WORK INSTRUCTIONS - Where the records below show the word "computer" in a line, please copy that line.

[Collected data entries]
......
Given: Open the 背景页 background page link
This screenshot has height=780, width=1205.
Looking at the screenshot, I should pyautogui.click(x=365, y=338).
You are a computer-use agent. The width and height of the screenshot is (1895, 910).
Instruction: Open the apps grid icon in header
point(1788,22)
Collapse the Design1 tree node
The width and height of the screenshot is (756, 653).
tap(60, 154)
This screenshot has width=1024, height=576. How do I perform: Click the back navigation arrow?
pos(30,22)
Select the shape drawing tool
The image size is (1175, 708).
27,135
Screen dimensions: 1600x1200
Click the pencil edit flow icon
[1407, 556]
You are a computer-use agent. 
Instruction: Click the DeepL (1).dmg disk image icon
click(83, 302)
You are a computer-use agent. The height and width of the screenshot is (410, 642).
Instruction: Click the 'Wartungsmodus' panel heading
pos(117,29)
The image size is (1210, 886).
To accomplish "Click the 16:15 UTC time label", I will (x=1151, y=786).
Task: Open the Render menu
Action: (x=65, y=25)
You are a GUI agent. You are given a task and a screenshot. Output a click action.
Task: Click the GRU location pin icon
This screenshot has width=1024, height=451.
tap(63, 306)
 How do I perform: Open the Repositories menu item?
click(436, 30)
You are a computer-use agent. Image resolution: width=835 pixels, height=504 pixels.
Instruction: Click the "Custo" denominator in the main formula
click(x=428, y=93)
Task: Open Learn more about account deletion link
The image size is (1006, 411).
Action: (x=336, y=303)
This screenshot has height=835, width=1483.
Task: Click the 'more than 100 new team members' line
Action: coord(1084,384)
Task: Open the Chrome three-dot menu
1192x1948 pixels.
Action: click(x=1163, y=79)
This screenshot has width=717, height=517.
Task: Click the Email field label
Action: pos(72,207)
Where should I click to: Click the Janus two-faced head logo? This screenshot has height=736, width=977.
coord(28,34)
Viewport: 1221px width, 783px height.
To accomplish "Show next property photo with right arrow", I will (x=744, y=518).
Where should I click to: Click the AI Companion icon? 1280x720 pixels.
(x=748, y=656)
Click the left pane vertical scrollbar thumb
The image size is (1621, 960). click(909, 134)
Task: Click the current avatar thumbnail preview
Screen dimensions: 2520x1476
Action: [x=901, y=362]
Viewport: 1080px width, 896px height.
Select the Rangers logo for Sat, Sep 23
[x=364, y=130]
......
REPLY TO THE TASK -
You are a computer-use agent. The width and height of the screenshot is (1895, 910).
You are a computer-use agent. 
You are a computer-use agent. The height and width of the screenshot is (410, 642).
You are a computer-use agent. Image resolution: width=835 pixels, height=504 pixels.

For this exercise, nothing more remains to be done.